- [Provided material]:
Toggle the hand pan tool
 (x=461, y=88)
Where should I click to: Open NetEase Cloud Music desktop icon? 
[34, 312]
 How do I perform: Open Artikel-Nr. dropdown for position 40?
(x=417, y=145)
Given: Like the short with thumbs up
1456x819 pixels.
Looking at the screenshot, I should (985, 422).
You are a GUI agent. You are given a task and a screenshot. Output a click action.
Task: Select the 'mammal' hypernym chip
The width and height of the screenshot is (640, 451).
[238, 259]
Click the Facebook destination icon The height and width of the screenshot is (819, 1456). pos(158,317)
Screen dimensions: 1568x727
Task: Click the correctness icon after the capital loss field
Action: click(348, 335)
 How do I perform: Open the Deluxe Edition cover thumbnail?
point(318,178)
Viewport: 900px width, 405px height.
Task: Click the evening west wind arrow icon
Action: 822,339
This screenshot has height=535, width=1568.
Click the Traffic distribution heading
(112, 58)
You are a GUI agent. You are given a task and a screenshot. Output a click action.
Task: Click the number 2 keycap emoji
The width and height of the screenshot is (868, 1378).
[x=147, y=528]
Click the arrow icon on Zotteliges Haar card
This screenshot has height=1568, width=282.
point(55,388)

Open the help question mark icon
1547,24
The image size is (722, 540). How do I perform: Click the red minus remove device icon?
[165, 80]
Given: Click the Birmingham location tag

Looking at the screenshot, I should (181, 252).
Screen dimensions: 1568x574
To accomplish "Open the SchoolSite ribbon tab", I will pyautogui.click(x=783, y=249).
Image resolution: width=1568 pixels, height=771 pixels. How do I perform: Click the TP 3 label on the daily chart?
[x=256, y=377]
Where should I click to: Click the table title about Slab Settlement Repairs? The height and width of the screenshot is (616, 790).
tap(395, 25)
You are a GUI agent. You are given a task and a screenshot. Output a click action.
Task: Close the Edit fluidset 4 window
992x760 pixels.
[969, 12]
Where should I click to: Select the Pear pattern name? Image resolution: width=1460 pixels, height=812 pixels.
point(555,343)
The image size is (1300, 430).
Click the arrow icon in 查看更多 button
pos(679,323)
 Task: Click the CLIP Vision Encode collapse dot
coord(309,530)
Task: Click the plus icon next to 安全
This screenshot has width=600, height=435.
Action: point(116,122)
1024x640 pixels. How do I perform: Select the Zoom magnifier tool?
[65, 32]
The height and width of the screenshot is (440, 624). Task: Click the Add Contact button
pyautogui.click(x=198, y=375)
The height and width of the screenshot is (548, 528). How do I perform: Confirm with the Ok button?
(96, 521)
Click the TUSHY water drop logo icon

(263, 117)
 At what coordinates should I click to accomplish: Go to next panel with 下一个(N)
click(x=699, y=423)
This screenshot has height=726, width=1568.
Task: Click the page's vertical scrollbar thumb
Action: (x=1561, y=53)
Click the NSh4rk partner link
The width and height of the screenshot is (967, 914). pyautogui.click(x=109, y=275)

- [Work required]: Copy out all of the items above again, character for character.

- [Response to the task]:
Toggle the hand pan tool
 (x=461, y=88)
Where should I click to: Open NetEase Cloud Music desktop icon? 
[34, 312]
 How do I perform: Open Artikel-Nr. dropdown for position 40?
(x=417, y=145)
Given: Like the short with thumbs up
1456x819 pixels.
Looking at the screenshot, I should (985, 422).
You are a GUI agent. You are given a task and a screenshot. Output a click action.
Task: Select the 'mammal' hypernym chip
The width and height of the screenshot is (640, 451).
[238, 259]
Click the Facebook destination icon The height and width of the screenshot is (819, 1456). pos(158,317)
Screen dimensions: 1568x727
Task: Click the correctness icon after the capital loss field
Action: click(348, 335)
 How do I perform: Open the Deluxe Edition cover thumbnail?
point(318,178)
Viewport: 900px width, 405px height.
Task: Click the evening west wind arrow icon
Action: 822,339
This screenshot has height=535, width=1568.
Click the Traffic distribution heading
(112, 58)
You are a GUI agent. You are given a task and a screenshot. Output a click action.
Task: Click the number 2 keycap emoji
The width and height of the screenshot is (868, 1378).
[x=147, y=528]
Click the arrow icon on Zotteliges Haar card
This screenshot has height=1568, width=282.
point(55,388)

Open the help question mark icon
1547,24
The image size is (722, 540). How do I perform: Click the red minus remove device icon?
[165, 80]
Given: Click the Birmingham location tag

Looking at the screenshot, I should (181, 252).
Screen dimensions: 1568x574
To accomplish "Open the SchoolSite ribbon tab", I will pyautogui.click(x=783, y=249).
Image resolution: width=1568 pixels, height=771 pixels. How do I perform: Click the TP 3 label on the daily chart?
[x=256, y=377]
Where should I click to: Click the table title about Slab Settlement Repairs? The height and width of the screenshot is (616, 790).
tap(395, 25)
You are a GUI agent. You are given a task and a screenshot. Output a click action.
Task: Close the Edit fluidset 4 window
992x760 pixels.
[969, 12]
Where should I click to: Select the Pear pattern name? Image resolution: width=1460 pixels, height=812 pixels.
point(555,343)
The image size is (1300, 430).
Click the arrow icon in 查看更多 button
pos(679,323)
 Task: Click the CLIP Vision Encode collapse dot
coord(309,530)
Task: Click the plus icon next to 安全
This screenshot has width=600, height=435.
Action: point(116,122)
1024x640 pixels. How do I perform: Select the Zoom magnifier tool?
[65, 32]
The height and width of the screenshot is (440, 624). Task: Click the Add Contact button
pyautogui.click(x=198, y=375)
The height and width of the screenshot is (548, 528). How do I perform: Confirm with the Ok button?
(96, 521)
Click the TUSHY water drop logo icon

(263, 117)
 At what coordinates should I click to accomplish: Go to next panel with 下一个(N)
click(x=699, y=423)
This screenshot has height=726, width=1568.
Task: Click the page's vertical scrollbar thumb
Action: (x=1561, y=53)
Click the NSh4rk partner link
The width and height of the screenshot is (967, 914). pyautogui.click(x=109, y=275)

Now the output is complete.